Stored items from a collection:
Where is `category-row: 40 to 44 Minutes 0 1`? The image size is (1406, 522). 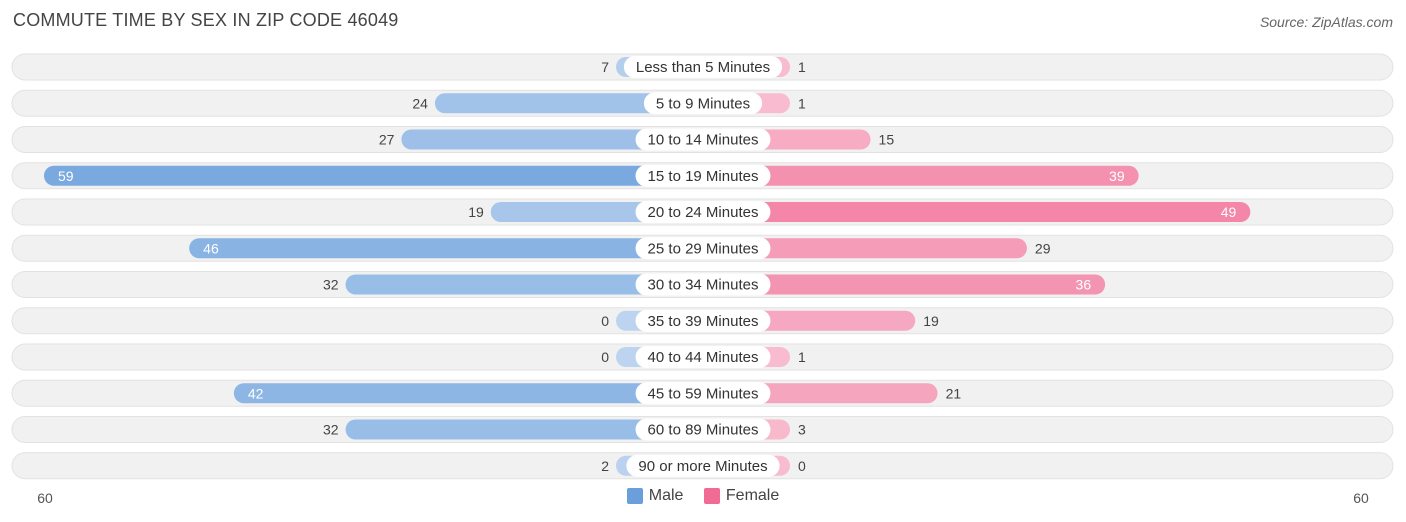
category-row: 40 to 44 Minutes 0 1 is located at coordinates (702, 357).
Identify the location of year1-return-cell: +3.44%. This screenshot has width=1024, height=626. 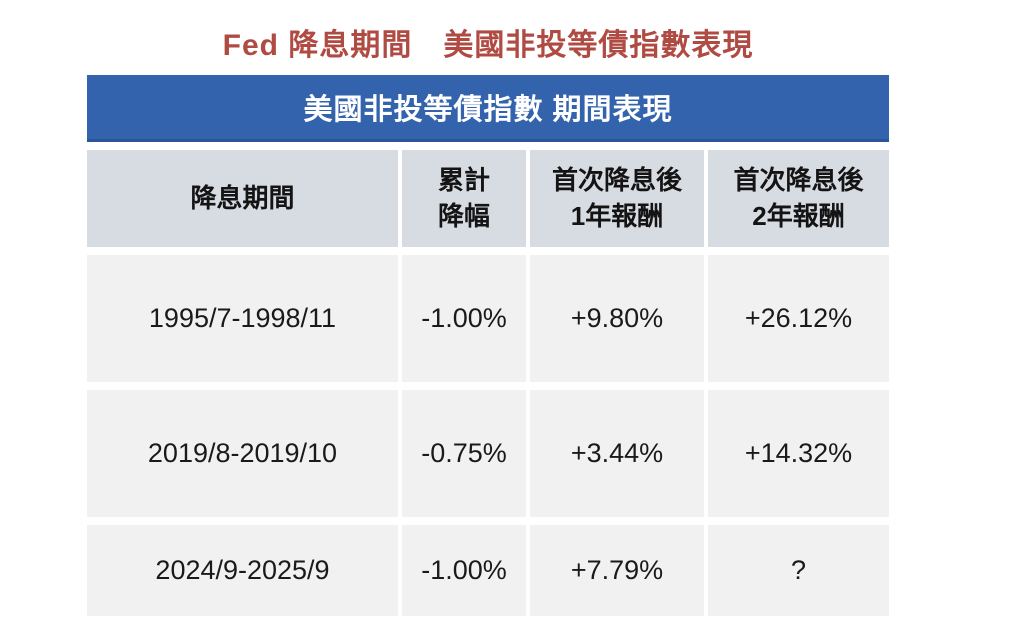
(617, 454).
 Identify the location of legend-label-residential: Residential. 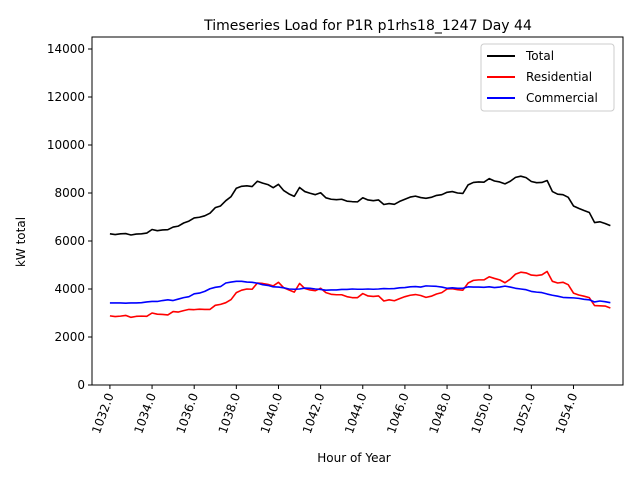
(559, 77).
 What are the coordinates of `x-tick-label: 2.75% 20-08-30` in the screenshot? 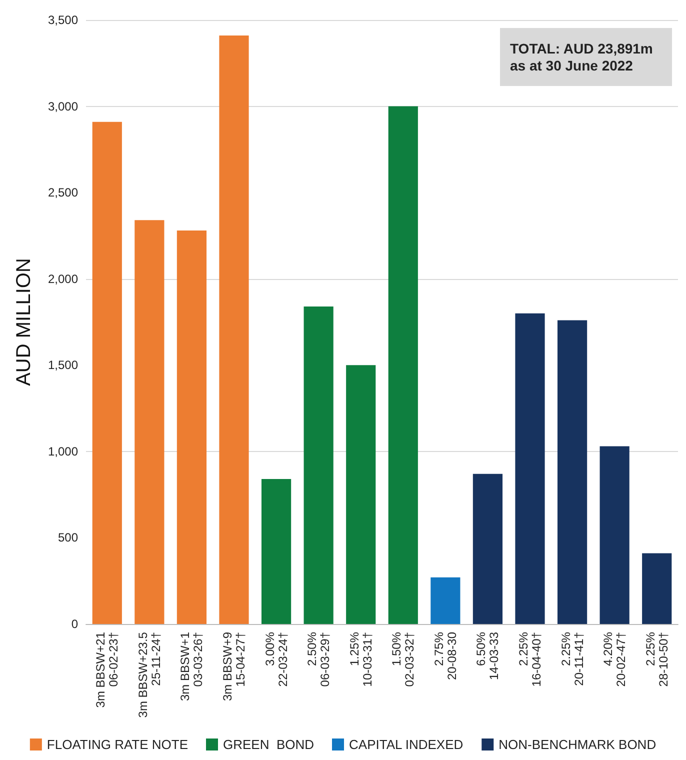 It's located at (446, 656).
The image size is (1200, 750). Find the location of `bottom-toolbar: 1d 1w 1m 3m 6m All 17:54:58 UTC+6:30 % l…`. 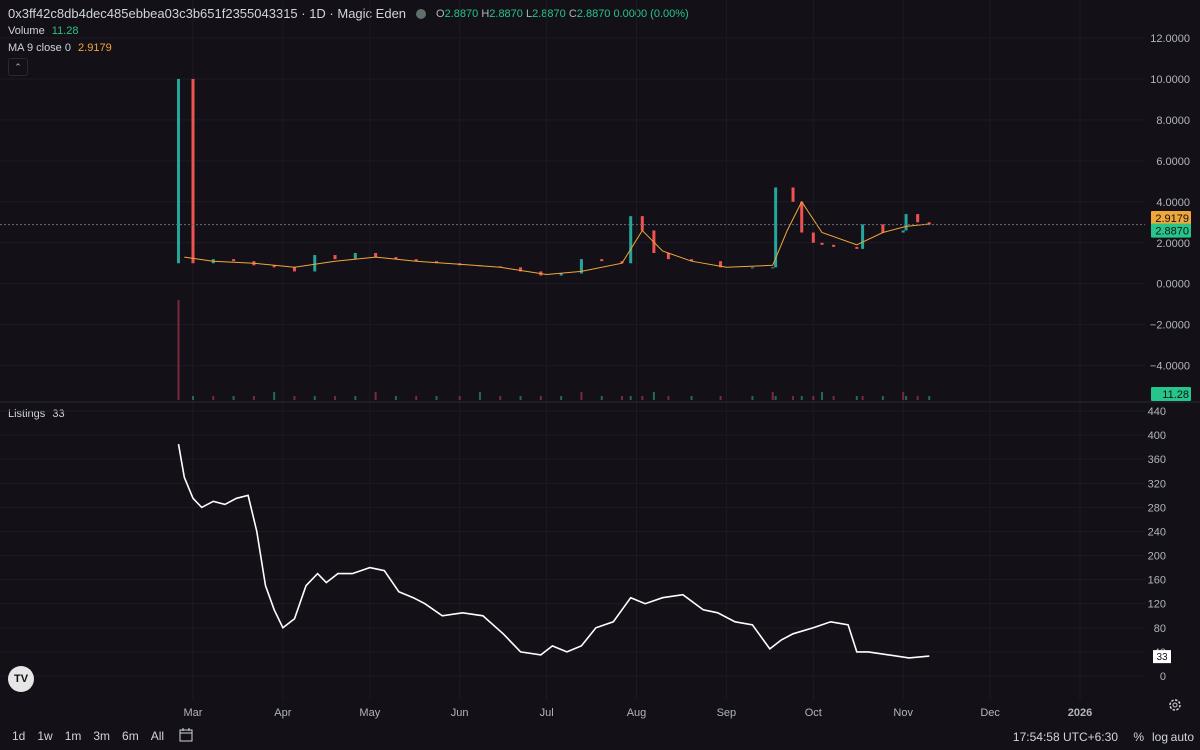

# What you need to do:
Rewrite the lines from the very first one through the line containing "(617, 454).", both included, changing "screenshot" to "image" and leaving everything else the same. Leave the pictures out of your answer.

# Finished exercise:
Where is `category-row: 40 to 44 Minutes 0 1`? The image size is (1406, 522). 
category-row: 40 to 44 Minutes 0 1 is located at coordinates (702, 357).
Identify the location of year1-return-cell: +3.44%. This image has width=1024, height=626. 
(617, 454).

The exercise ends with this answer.